Matching Algorithms Paper Review IV
29 Nov 2018Optimization for Dynamic Ride Sharing: A Review
This survey paper details the various kinds of ride-sharing scenarios such as single rider single driver, multiple rider single driver, etc as well as the various complications that arise in dynamic matching scenarios such as predicting future requests and handling detours for new closeby requests.
The work also points out that solutions that optimize system-wide objectives do not necessarily give the users the best experience. It thus mentions that a system planner must choose between one of several objectives such as minimizing system-wide travel time, minimizing average waiting time for users, etc.
The paper also mentions a few open challenges:
- Building critical market mass. This has been addressed in later papers on market thickness which will be discussed in a later post
- Allowing the user a choice between several matches rather than just assigning them a ride, which still seems to be an open problem.
One to One Matching Problems with Location Restrictions
This paper introduces a novel combination of ideas into a well known matching problem - the roommate problem. Agents are subject to location constraints brought about not by their preferences over locations but by the scarcity of viable matching locations. This is a direct result of the location ownership model that the paper considers wherein, once matched in a specific room, two roommates have effective collective ownership of that room and no other agent can get in that room without the explicit approval of at least one of the two agents.
The paper develops two stability concepts with respect to this new model:
- Direct Stability: Under this notion a coalition looking to deviate from a given match can only change the assignments of people in the locations wherein both the owners of a room belong in the coalition. In effect, this means that the match of a non-coalition member can only be changed by his partner (who is part of the coalition), moving to an emplty slot or one completely controlled by colition agents. If such a deviation is not possible, then no other matching directly dominates the given matching and the matching is directly stable.

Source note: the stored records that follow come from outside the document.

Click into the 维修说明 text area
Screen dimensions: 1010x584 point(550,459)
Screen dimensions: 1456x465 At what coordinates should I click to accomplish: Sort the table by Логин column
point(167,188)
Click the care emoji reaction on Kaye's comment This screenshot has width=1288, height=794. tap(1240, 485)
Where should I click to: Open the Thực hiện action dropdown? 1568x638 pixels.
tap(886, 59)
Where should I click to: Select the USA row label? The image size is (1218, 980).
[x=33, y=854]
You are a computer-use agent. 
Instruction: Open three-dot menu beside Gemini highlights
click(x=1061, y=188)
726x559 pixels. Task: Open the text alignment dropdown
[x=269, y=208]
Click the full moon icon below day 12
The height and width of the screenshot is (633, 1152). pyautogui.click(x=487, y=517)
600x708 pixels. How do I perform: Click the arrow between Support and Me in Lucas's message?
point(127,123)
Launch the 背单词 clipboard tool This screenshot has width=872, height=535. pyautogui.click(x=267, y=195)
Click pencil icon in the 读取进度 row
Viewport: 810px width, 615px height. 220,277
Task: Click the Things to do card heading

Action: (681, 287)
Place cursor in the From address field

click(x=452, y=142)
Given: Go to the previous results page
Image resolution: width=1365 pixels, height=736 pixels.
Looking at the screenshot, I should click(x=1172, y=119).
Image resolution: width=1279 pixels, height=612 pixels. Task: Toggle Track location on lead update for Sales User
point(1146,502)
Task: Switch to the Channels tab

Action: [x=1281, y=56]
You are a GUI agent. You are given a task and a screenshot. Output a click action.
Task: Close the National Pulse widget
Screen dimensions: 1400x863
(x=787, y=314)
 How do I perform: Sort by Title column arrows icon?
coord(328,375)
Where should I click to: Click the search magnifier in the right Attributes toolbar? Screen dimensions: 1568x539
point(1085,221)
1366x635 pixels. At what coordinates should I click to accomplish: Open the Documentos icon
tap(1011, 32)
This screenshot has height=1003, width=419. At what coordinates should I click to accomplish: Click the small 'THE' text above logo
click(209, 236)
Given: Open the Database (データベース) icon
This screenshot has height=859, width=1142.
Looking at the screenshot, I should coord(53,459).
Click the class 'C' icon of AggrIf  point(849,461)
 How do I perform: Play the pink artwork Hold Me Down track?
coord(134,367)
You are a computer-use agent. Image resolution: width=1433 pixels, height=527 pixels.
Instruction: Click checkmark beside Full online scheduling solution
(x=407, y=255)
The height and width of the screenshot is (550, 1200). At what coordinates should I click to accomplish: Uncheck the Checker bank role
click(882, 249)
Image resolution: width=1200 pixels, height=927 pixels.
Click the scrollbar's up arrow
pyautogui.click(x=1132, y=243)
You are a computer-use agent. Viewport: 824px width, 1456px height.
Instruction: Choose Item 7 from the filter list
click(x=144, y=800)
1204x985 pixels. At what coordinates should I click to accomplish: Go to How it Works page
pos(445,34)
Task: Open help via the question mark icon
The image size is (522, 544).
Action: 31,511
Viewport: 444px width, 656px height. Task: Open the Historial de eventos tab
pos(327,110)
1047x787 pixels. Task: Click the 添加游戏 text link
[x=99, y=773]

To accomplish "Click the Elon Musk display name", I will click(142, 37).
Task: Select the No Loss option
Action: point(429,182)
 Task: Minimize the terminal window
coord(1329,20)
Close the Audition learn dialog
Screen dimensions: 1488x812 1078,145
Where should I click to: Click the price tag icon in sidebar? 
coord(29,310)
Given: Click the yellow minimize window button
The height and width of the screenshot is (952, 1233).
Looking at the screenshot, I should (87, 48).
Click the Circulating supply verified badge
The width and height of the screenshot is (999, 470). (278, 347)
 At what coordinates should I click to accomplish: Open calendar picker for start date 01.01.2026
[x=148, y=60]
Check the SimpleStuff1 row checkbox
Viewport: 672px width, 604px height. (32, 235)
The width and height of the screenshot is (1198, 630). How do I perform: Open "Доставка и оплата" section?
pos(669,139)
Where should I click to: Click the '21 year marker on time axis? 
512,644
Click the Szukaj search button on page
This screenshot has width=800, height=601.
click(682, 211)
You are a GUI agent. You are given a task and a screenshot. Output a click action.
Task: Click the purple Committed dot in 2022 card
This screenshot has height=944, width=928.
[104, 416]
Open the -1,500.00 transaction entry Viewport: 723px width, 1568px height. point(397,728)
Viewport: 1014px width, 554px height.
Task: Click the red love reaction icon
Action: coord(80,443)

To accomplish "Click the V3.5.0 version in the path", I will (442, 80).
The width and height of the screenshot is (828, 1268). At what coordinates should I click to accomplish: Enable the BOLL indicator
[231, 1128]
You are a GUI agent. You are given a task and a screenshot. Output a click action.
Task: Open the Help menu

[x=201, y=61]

- Exchange Stability: Under this notion a coalition looking to deviate from a given match can reassign the partners of non-menbers by exchanging amonst themselves and also relocate to spots completely owned by coalition members in addition to unopccupied slots. This in effect requires only the permission of one of the owners of a room to change its mapping. If such a deviation is not possible, then no other matching exchange dominates the given matching and the matching is exchange stable. Coalition Exchange stability is a refinement of Direct Stability such that if a matching is directy stable, it is also coalition exchange stable.
The work finally refers to another notion of dominance called indirect dominance in which a match indirectly dominates another match when it can be obtained from the other match by a series of successively directly dominant intermediate matches. The largest possible group of matches, such that no match in the group indirectly dominates another match in the group and no match outside the group indirectly dominates a match in the group, is called the Farsighted Stable Set. Similarly, the largest possible group of matches, such that no match in the group exchange dominates another match in the group and no match outside the group exchange dominates a match in the group, is called the Exchange Stable Set. The appendix of the paper goes into the relation between the two stable sets with further mathematical rigour.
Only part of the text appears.